Ammar al-Hakim is the son of the late Shiite leader Abdul Aziz al-Hakim and grandson of the sect’s authority, Mohsen al-Hakim. He is known as a moderate Shiite leader and although he won only three seats in the recent elections, he enjoys personal and family political clout that allowed him to maintain a certain balance in the bloc. In 2017 he sought to breathe new life into the Islamic Supreme Council, which was founded by his uncle Muhammad Baqir al-Hakim in 1982, but he failed to effect changes due to the influence of hawks over the council. Therefore, he split from the council and founded the National Wisdom Movement, which won 17 seats in the 2018 elections. His moderate rhetoric has given him access to various powers including the United States, Iran and the Gulf states as well as Iraq's Kurds and Sunnis. A source in his movement who spoke to Al-Monitor on condition of anonymity called him “the only Shiite leader who currently does not have an armed faction.”
Haider al-Abadi is the head of the Victory Alliance, which headed the Iraqi government between 2014-2018, and is considered a moderate Shiite leader. He belongs to the Islamic Dawa Party and was deemed one of its most prominent leaders until he resigned in 2019. His rhetoric is moderate. Though he tried to build his campaign on his legacy of victory against the Islamic State and defending Iraq's sovereignty against the Kurdistan referendum, he did only win one seat in the last elections in 2021.
Faleh al-Fayyad split from the Islamic Dawa Party and joined the National Reform Movement led by former Prime Minister Ibrahim al-Jaafari. He has headed the Popular Mobilization Units since its founding in 2014 and served as national security adviser and head of national security. He currently heads the National Contract Coalition, which has eight seats in the parliament.
The Coordination Framework is not a political party or coalition, it is an umbrella for Shiite parties to coordinate. The Sadrist movement was a part of it before withdrew in early 2021. The Coordination Framework meets on a weekly basis but does not have a fixed headquarters.
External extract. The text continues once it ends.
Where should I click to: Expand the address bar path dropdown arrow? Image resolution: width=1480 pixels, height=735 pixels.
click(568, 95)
Its meetings are periodically held at the offices of one of its leaders.
While one cannot say that the bloc's leaders are on the same page, they are all pursuing a common goal of opposing Sadr, because they know that Sadr's growing influence means greater exclusion for them.
The forces of the Coordination Framework are in competition with each other, and the conflict worsened at the beginning of 2019 with an exchange of threats between the Wisdom Movement and the Asa’ib Ahl al-Haq movement. Likewise, Maliki believes that Abadi reached the premiership in 2014 by deception and at his expense.
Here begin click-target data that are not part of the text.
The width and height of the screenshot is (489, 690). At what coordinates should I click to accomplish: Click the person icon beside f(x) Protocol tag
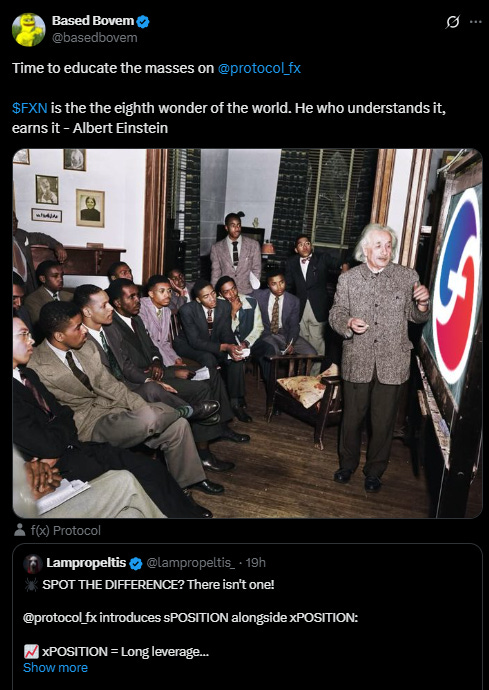[x=19, y=530]
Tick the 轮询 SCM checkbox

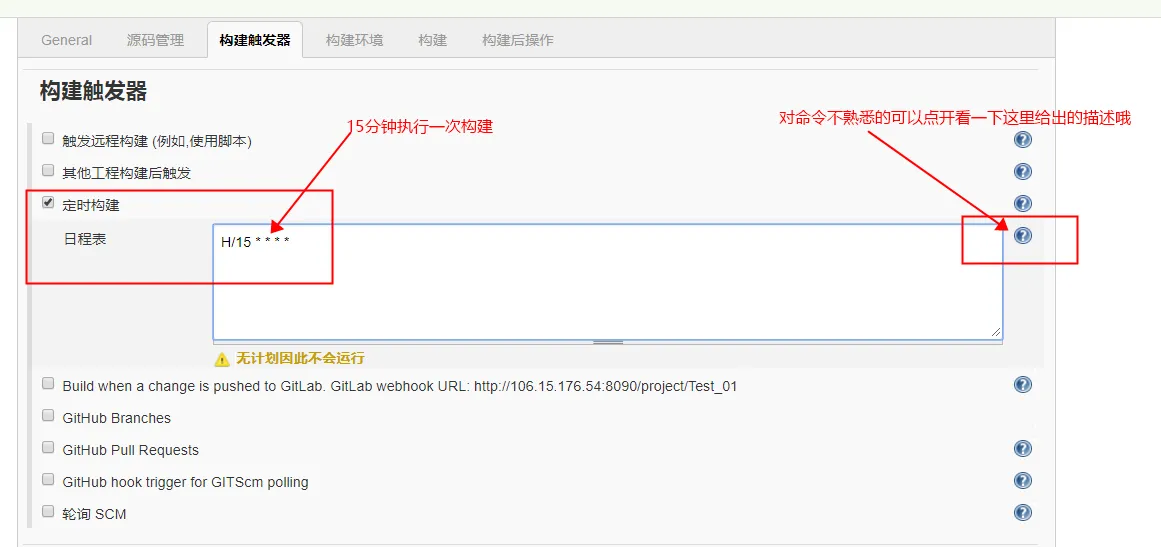click(48, 511)
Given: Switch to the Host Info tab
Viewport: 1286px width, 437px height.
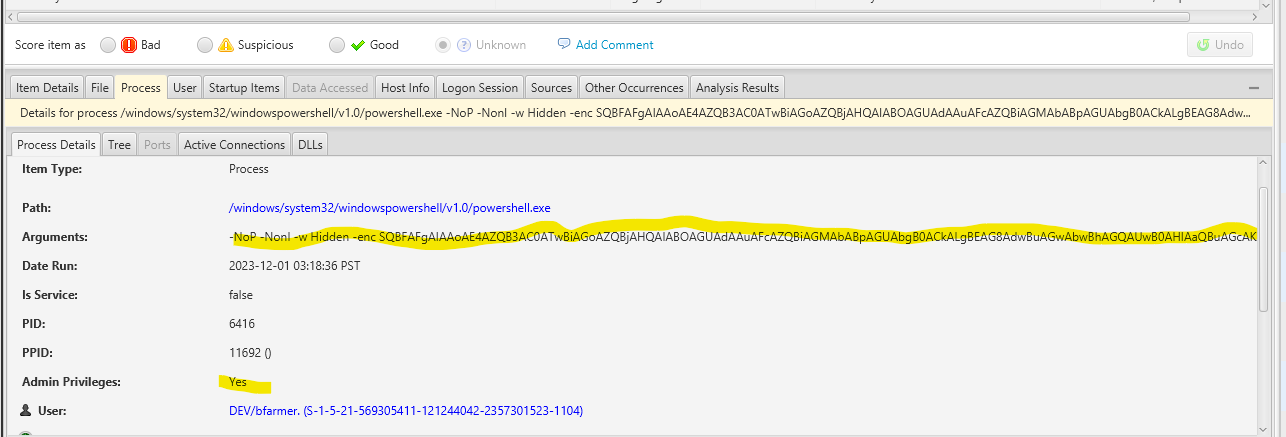Looking at the screenshot, I should coord(406,88).
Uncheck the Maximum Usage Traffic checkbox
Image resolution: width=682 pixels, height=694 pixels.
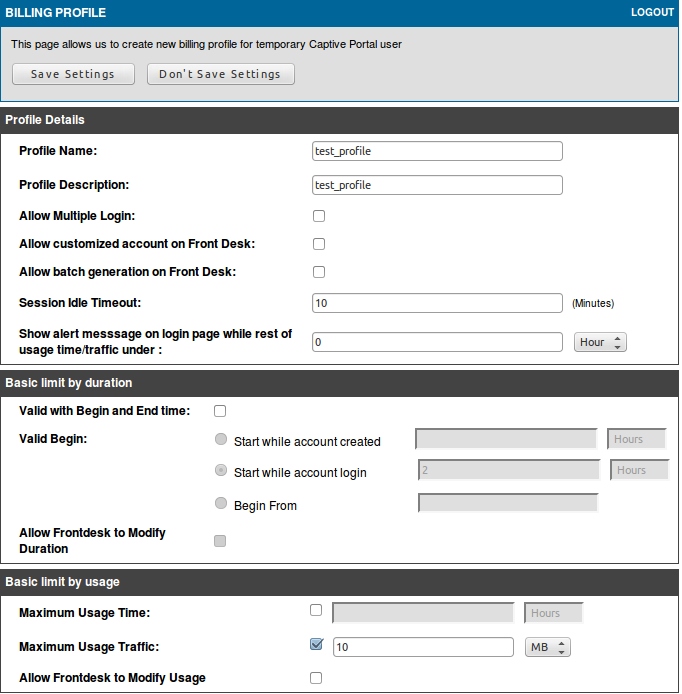click(x=317, y=645)
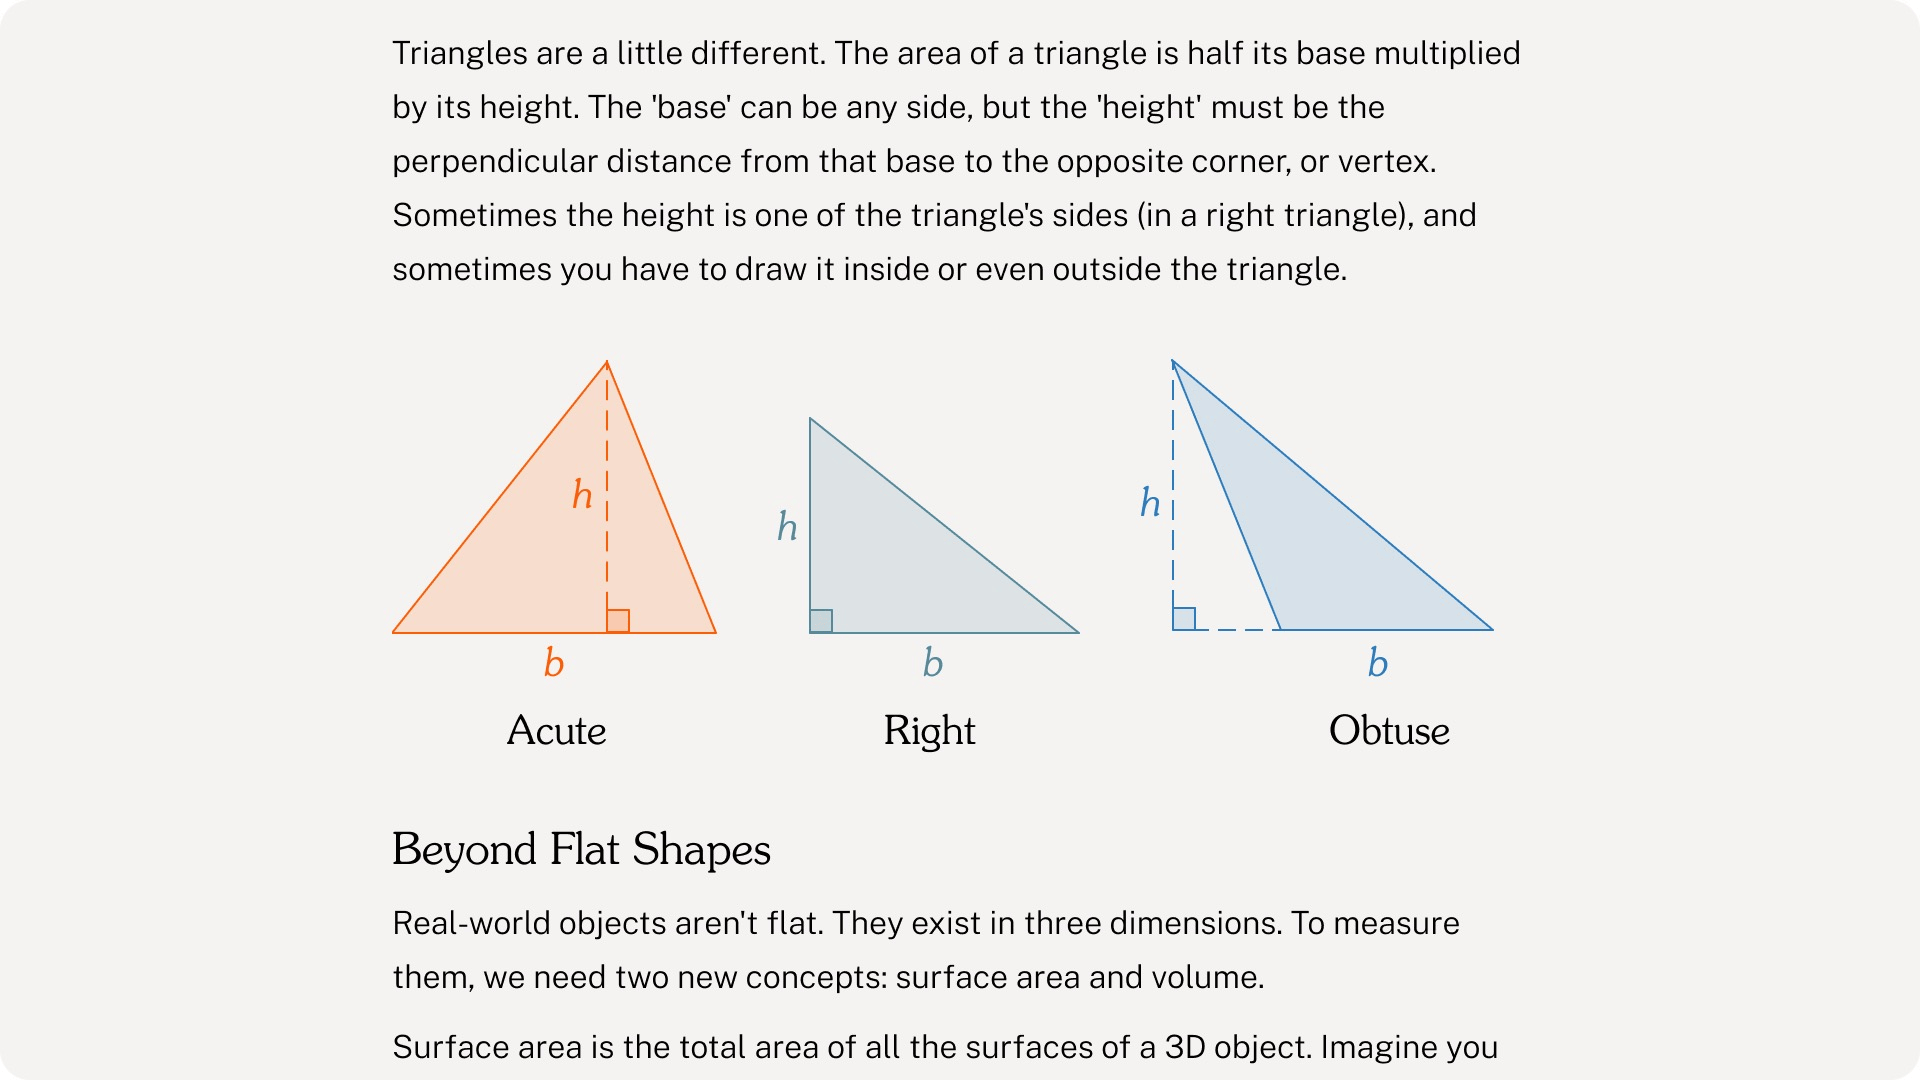This screenshot has height=1080, width=1920.
Task: Select the h label of the right triangle
Action: (787, 526)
Some of the groups are aligned with Iran. Amiri, Khazali and Fayyad have close relations with Iran, particularly the IRGC. The commander of the IRGC's Quds Force, Ismail Qaani, has attended some of its meetings, according to Al-Monitor's sources.
The only thing that brought the Coordination Framework together and united them is their conflict with Sadr. Without it, their sharp differences would cause them to quickly break up.